Robert Krulwich has a typically brilliant piece on Shakespeare, roses, gendered language and the latest version of the Sapir-Whorf hypothesis.
Boroditsky proposes that because the word for “bridge” in German — die brucke — is a feminine noun, and the word for “bridge” in Spanish — el puente — is a masculine noun, native speakers unconsciously give nouns the characteristics of their grammatical gender.

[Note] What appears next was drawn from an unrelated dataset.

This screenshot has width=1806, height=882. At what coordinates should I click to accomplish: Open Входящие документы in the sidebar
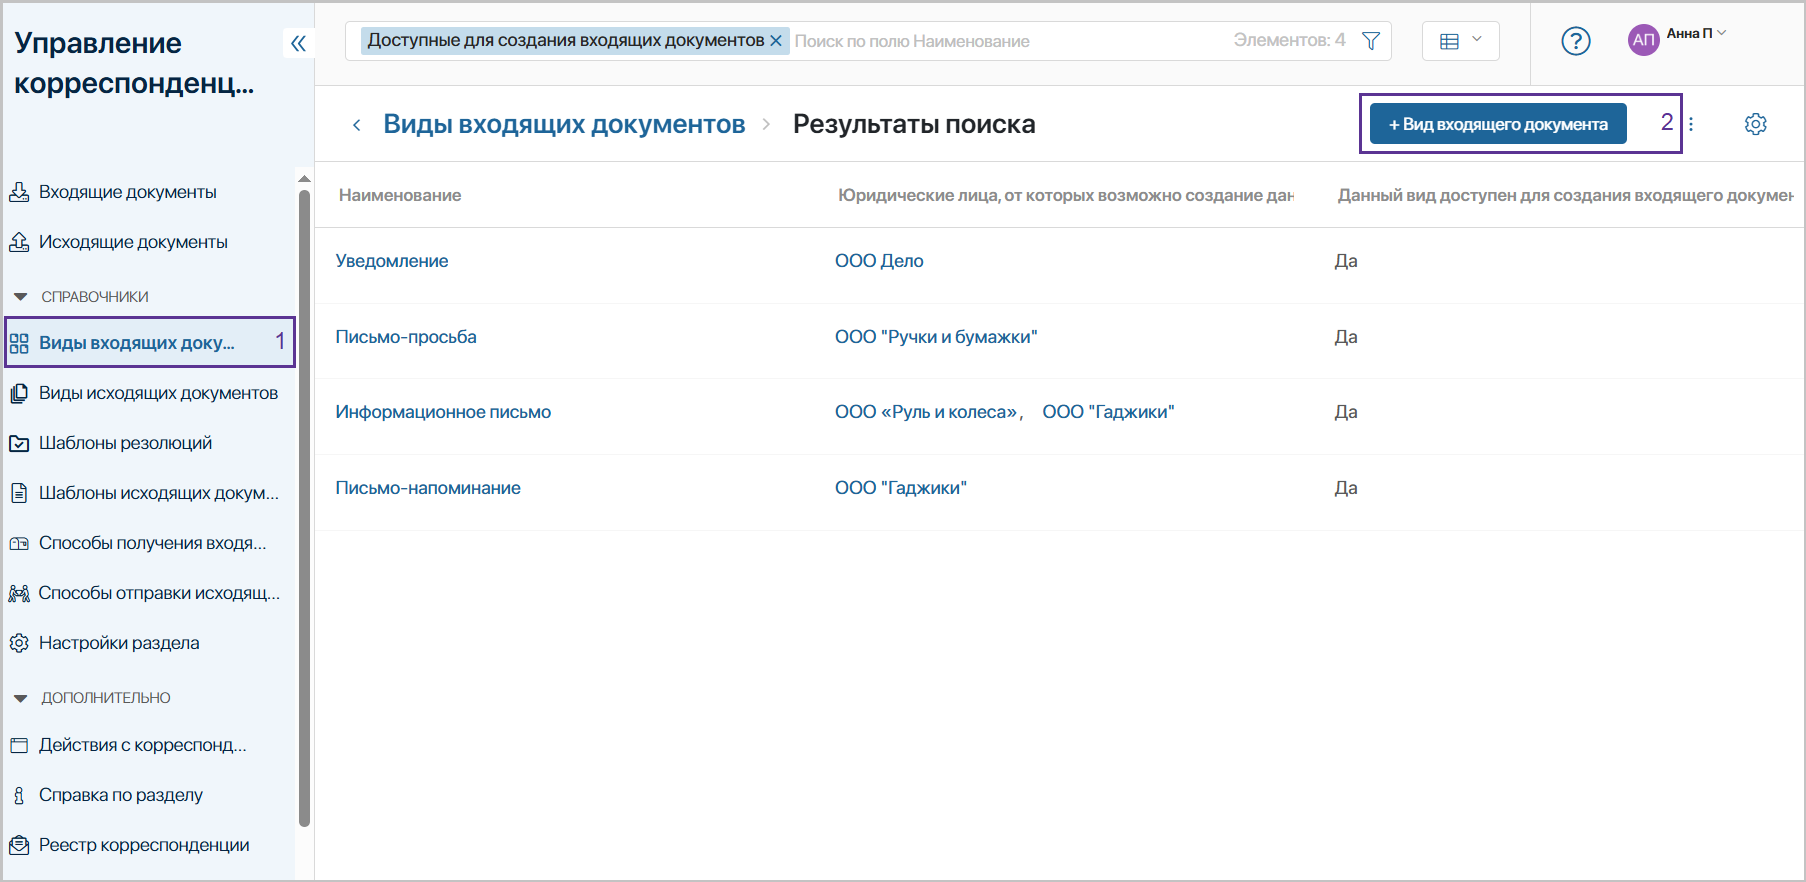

“Does treating chairs as masculine and beds as feminine in the grammar make Russian speakers think of chairs as being more like men and beds as more like women in some way?” she asks in a recent essay. “It turns out that it does. In one study, we asked German and Spanish speakers to describe objects having opposite gender assignment in those two languages. The descriptions they gave differed in a way predicted by grammatical gender.”
When asked to describe a “key” — a word that is masculine in German and feminine in Spanish — German speakers were more likely to use words such as “hard,” “heavy,” “jagged,” “metal,” “serrated” and “useful.” Spanish speakers were more likely to say “golden,” “intricate,” “little,” “lovely,” “shiny” and “tiny.”
This reminds me of that great William James quote: “We ought,” he wrote, “to say a feeling of and, a feeling of if, a feeling of but, and a feeling of by, quite as readily as we say a feeling of blue, or a feeling of cold.” What is James talking about? He’s pointing out that language creates the illusion of transparency. We pretend that we’re just describing the “substantive parts” of the world – those nouns we match together with adjective and verbs in neat sentences – but this substance is inevitably shaded by “transitive” mental processes we aren’t aware of, such as gendered nouns and quirks of grammar. In other words, language is a constraint on thought, a concrete riverbed for the stream of consciousness.